> Information given:
[Start of Attachment]

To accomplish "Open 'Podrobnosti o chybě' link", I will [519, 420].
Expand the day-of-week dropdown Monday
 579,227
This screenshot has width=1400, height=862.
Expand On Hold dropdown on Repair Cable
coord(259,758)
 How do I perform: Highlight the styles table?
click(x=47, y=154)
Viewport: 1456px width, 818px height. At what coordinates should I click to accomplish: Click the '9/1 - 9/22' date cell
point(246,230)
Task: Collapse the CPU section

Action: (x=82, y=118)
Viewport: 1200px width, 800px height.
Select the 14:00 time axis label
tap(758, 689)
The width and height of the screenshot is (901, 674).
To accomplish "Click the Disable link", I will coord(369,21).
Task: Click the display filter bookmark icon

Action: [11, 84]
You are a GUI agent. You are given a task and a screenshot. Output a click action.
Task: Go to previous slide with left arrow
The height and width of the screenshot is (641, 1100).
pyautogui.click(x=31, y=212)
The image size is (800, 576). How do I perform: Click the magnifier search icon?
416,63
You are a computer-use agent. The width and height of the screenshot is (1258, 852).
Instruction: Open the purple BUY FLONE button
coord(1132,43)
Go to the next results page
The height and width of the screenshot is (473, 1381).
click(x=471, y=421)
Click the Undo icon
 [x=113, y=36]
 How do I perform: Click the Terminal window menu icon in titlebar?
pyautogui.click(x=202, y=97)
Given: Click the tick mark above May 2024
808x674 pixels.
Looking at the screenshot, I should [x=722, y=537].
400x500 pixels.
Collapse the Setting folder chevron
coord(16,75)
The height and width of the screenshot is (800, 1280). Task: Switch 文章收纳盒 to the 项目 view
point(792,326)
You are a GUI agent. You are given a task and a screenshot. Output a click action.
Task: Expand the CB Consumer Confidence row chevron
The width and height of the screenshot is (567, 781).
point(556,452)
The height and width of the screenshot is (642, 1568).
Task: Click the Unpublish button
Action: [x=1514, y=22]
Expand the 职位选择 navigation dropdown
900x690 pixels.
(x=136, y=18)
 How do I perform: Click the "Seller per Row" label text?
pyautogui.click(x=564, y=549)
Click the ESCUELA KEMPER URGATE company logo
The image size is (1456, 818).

[End of Attachment]

> Aim of the task: Reproduce the entire listing. Keep every word as it is.

> Task response:
To accomplish "Open 'Podrobnosti o chybě' link", I will [519, 420].
Expand the day-of-week dropdown Monday
 579,227
This screenshot has width=1400, height=862.
Expand On Hold dropdown on Repair Cable
coord(259,758)
 How do I perform: Highlight the styles table?
click(x=47, y=154)
Viewport: 1456px width, 818px height. At what coordinates should I click to accomplish: Click the '9/1 - 9/22' date cell
point(246,230)
Task: Collapse the CPU section

Action: (x=82, y=118)
Viewport: 1200px width, 800px height.
Select the 14:00 time axis label
tap(758, 689)
The width and height of the screenshot is (901, 674).
To accomplish "Click the Disable link", I will coord(369,21).
Task: Click the display filter bookmark icon

Action: [11, 84]
You are a GUI agent. You are given a task and a screenshot. Output a click action.
Task: Go to previous slide with left arrow
The height and width of the screenshot is (641, 1100).
pyautogui.click(x=31, y=212)
The image size is (800, 576). How do I perform: Click the magnifier search icon?
416,63
You are a computer-use agent. The width and height of the screenshot is (1258, 852).
Instruction: Open the purple BUY FLONE button
coord(1132,43)
Go to the next results page
The height and width of the screenshot is (473, 1381).
click(x=471, y=421)
Click the Undo icon
 [x=113, y=36]
 How do I perform: Click the Terminal window menu icon in titlebar?
pyautogui.click(x=202, y=97)
Given: Click the tick mark above May 2024
808x674 pixels.
Looking at the screenshot, I should [x=722, y=537].
400x500 pixels.
Collapse the Setting folder chevron
coord(16,75)
The height and width of the screenshot is (800, 1280). Task: Switch 文章收纳盒 to the 项目 view
point(792,326)
You are a GUI agent. You are given a task and a screenshot. Output a click action.
Task: Expand the CB Consumer Confidence row chevron
The width and height of the screenshot is (567, 781).
point(556,452)
The height and width of the screenshot is (642, 1568).
Task: Click the Unpublish button
Action: [x=1514, y=22]
Expand the 职位选择 navigation dropdown
900x690 pixels.
(x=136, y=18)
 How do I perform: Click the "Seller per Row" label text?
pyautogui.click(x=564, y=549)
Click the ESCUELA KEMPER URGATE company logo
The image size is (1456, 818).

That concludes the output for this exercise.